Carteolol

Clinical data
- Trade names: Ocupress
- AHFS/Drugs.com: Professional Drug Facts
- MedlinePlus: a601078
- License data: US DailyMed: Carteolol;
- Routes of administration: Eye drops
- ATC code: C07AA15 (WHO) S01ED05 (WHO);

Legal status
- Legal status: US: ℞-only; In general: ℞ (Prescription only);

Pharmacokinetic data
- Bioavailability: 85%
- Metabolism: Liver, active with 8-hydrocarteolol
- Elimination half-life: 6–8 hours
- Excretion: Kidney (50–70%)

Identifiers
- IUPAC name (RS)-5-[3-(tert-butylamino)-2-hydroxypropoxy]-3,4-dihydroquinolin-2(1H)-one;
- CAS Number: 51781-06-7;
- PubChem CID: 2583;
- IUPHAR/BPS: 7142;
- DrugBank: DB00521;
- ChemSpider: 2485;
- UNII: 8NF31401XG;
- KEGG: D07624;
- ChEBI: CHEBI:3437;
- ChEMBL: ChEMBL839;
- CompTox Dashboard (EPA): DTXSID3022746 ;

Chemical and physical data
- Formula: C_{16}H_{24}N_{2}O_{3}
- Molar mass: 292.379 g·mol^{−1}
- 3D model (JSmol): Interactive image;
- Chirality: Racemic mixture
- SMILES O=C2Nc1cccc(OCC(O)CNC(C)(C)C)c1CC2;
- InChI InChI=1S/C16H24N2O3/c1-16(2,3)17-9-11(19)10-21-14-6-4-5-13-12(14)7-8-15(20)18-13/h4-6,11,17,19H,7-10H2,1-3H3,(H,18,20); Key:LWAFSWPYPHEXKX-UHFFFAOYSA-N;

= Carteolol =

Chemical compound

Carteolol is a non-selective beta blocker used to treat glaucoma. It is administered in the form of eye drops.

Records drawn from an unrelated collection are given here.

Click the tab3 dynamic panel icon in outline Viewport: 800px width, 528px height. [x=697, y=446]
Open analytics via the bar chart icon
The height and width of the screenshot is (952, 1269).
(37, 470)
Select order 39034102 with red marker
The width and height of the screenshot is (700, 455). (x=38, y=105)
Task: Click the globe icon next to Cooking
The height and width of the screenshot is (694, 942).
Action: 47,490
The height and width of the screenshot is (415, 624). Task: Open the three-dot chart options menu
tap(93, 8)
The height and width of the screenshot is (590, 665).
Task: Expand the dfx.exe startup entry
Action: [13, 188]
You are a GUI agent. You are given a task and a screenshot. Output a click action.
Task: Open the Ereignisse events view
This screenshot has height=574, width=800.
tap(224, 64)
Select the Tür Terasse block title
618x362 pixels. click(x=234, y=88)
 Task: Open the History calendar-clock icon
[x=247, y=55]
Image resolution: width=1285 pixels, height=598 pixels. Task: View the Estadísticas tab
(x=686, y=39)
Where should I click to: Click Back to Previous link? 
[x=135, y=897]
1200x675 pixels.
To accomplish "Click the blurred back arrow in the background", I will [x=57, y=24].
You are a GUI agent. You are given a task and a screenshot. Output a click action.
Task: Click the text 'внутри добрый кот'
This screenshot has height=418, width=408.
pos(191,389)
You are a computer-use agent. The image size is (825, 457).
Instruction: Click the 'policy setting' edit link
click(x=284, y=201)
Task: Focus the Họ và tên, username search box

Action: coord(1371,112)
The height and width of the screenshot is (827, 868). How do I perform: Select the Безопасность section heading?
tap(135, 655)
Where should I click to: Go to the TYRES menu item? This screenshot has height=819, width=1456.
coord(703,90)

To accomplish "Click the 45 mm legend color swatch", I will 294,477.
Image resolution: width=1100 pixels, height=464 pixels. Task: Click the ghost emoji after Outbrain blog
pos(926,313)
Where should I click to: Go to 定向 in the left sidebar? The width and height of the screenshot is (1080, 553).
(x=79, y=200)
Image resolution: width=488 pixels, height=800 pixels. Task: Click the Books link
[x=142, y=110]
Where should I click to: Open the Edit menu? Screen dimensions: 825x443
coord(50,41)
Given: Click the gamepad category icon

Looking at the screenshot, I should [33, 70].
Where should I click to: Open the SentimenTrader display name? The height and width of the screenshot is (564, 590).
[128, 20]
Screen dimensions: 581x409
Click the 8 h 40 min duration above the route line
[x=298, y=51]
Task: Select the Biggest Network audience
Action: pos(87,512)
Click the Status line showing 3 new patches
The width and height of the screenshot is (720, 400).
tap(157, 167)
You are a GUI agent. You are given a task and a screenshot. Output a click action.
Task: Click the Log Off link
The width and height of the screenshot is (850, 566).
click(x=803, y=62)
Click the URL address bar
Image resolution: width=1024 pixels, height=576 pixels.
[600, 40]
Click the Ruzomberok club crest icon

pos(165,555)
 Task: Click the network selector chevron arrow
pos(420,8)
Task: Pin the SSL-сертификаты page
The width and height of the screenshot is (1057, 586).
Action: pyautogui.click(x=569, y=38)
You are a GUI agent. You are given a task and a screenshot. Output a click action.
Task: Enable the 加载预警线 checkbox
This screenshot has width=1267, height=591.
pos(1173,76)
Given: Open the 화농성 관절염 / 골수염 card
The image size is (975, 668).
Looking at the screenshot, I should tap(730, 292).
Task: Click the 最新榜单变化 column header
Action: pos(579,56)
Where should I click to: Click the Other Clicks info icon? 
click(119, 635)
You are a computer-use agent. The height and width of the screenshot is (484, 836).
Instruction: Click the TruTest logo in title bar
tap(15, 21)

Carteolol was patented in 1972 and approved for medical use in 1980.

==Pharmacology==
===Pharmacodynamics===
Carteolol is a beta blocker, or an antagonist of the β-adrenergic receptors. It is selective for the β_{1}-adrenergic receptor and has intrinsic sympathomimetic activity. Carteolol has also been found to act as a serotonin 5-HT_{1A} and 5-HT_{1B} receptor antagonist in addition to being a beta blocker.

===Pharmacokinetics===
Carteolol is classified as a beta blocker with low lipophilicity and hence lower potential for crossing the blood–brain barrier. This in turn may result in fewer effects in the central nervous system as well as a lower risk of neuropsychiatric side effects.

==Chemistry==
The experimental log P of carteolol is 1.1 and its predicted log P ranges from 0.99 to 2.39. It is a hydrophilic or low-lipophilicity beta blocker.

==Society and culture==
===Brand names===
Brand names of carteolol include Arteolol, Arteoptic, Calte, Cartéabak, Carteol, Cartéol, Cartrol, Elebloc, Endak, Glauteolol, Mikelan, Ocupress, Poenglaucol, Singlauc, and Teoptic.